Records supplied Start Marker

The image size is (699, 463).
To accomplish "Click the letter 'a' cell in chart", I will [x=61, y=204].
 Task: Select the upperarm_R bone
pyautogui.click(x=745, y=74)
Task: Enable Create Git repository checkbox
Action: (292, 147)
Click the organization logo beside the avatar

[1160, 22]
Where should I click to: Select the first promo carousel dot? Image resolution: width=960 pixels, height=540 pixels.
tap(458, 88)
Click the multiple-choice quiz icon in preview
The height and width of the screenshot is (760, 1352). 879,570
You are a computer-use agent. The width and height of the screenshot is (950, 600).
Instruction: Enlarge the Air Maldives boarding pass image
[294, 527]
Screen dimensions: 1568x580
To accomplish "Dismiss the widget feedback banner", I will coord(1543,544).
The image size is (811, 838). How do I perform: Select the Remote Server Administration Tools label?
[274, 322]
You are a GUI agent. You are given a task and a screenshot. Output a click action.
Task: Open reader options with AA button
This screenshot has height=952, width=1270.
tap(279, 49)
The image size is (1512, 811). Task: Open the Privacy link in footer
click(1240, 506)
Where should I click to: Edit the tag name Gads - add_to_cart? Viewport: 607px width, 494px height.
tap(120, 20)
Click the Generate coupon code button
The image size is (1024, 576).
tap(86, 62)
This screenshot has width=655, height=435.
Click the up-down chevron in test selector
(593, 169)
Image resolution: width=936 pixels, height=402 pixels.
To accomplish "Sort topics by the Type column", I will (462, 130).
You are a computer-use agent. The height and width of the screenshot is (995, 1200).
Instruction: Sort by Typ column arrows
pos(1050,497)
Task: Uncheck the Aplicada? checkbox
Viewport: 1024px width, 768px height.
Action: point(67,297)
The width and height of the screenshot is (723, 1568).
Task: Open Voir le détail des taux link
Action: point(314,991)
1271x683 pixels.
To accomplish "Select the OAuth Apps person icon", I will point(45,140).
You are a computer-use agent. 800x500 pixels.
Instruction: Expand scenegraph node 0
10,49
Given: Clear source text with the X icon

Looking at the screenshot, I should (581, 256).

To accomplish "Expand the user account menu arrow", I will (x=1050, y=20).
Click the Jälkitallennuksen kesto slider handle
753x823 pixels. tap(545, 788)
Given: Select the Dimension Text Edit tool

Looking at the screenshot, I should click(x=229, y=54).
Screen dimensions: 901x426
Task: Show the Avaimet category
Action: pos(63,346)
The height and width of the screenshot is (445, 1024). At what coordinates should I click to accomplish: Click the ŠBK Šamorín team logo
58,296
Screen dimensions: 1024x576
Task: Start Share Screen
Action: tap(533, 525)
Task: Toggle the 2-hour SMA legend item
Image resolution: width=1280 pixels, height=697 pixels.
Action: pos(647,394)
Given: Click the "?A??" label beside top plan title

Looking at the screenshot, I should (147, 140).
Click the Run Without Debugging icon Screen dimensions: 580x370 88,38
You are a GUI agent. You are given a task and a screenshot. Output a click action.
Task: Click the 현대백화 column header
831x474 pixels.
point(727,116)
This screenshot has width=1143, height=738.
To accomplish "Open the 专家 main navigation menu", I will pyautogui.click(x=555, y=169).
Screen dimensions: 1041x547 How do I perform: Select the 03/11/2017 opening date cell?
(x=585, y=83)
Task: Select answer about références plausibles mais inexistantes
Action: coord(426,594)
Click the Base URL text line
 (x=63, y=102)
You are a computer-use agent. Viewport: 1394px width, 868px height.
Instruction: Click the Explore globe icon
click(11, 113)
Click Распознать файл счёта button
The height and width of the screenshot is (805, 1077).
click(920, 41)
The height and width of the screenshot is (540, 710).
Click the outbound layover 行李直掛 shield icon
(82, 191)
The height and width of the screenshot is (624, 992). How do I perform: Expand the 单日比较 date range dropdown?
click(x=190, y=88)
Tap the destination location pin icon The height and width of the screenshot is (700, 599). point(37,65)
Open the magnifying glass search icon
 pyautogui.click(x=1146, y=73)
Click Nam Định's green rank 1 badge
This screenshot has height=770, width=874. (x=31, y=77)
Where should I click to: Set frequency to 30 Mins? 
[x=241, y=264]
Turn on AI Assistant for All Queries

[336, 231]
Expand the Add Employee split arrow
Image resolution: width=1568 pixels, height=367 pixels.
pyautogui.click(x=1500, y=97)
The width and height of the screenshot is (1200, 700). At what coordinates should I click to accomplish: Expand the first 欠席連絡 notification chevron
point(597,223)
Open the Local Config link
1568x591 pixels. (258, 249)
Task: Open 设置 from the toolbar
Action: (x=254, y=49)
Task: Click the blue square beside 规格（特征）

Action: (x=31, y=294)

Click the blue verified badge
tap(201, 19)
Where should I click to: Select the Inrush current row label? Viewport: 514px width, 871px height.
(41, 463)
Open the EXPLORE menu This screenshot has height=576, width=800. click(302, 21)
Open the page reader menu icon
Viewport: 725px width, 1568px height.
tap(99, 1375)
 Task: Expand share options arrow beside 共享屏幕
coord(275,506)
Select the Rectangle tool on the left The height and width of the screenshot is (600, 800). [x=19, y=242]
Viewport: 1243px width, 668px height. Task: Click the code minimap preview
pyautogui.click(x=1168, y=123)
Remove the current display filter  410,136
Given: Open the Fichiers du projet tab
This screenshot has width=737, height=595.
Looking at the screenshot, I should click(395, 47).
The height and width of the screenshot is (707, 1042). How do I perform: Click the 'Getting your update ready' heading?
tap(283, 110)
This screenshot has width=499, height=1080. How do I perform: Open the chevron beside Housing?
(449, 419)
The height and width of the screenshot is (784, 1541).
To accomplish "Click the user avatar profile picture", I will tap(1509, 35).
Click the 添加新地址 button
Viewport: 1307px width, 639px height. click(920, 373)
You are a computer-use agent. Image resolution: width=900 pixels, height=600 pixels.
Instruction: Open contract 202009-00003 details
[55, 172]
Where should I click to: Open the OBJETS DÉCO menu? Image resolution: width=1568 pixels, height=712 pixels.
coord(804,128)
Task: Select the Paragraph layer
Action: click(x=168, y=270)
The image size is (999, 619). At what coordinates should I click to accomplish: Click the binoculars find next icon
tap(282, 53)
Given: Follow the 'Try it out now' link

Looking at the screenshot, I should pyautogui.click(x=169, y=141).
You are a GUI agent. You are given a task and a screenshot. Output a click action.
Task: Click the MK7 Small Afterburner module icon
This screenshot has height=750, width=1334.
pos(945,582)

Records supplied End Marker

Required action
Among the entries above, which lines include "will"? List them all.

Answer for the task
To accomplish "Click the letter 'a' cell in chart", I will [x=61, y=204].
To accomplish "Dismiss the widget feedback banner", I will coord(1543,544).
To accomplish "Sort topics by the Type column", I will (462, 130).
To accomplish "Select the OAuth Apps person icon", I will point(45,140).
To accomplish "Expand the user account menu arrow", I will (x=1050, y=20).
To accomplish "Open the 专家 main navigation menu", I will pyautogui.click(x=555, y=169).
To accomplish "Click the user avatar profile picture", I will tap(1509, 35).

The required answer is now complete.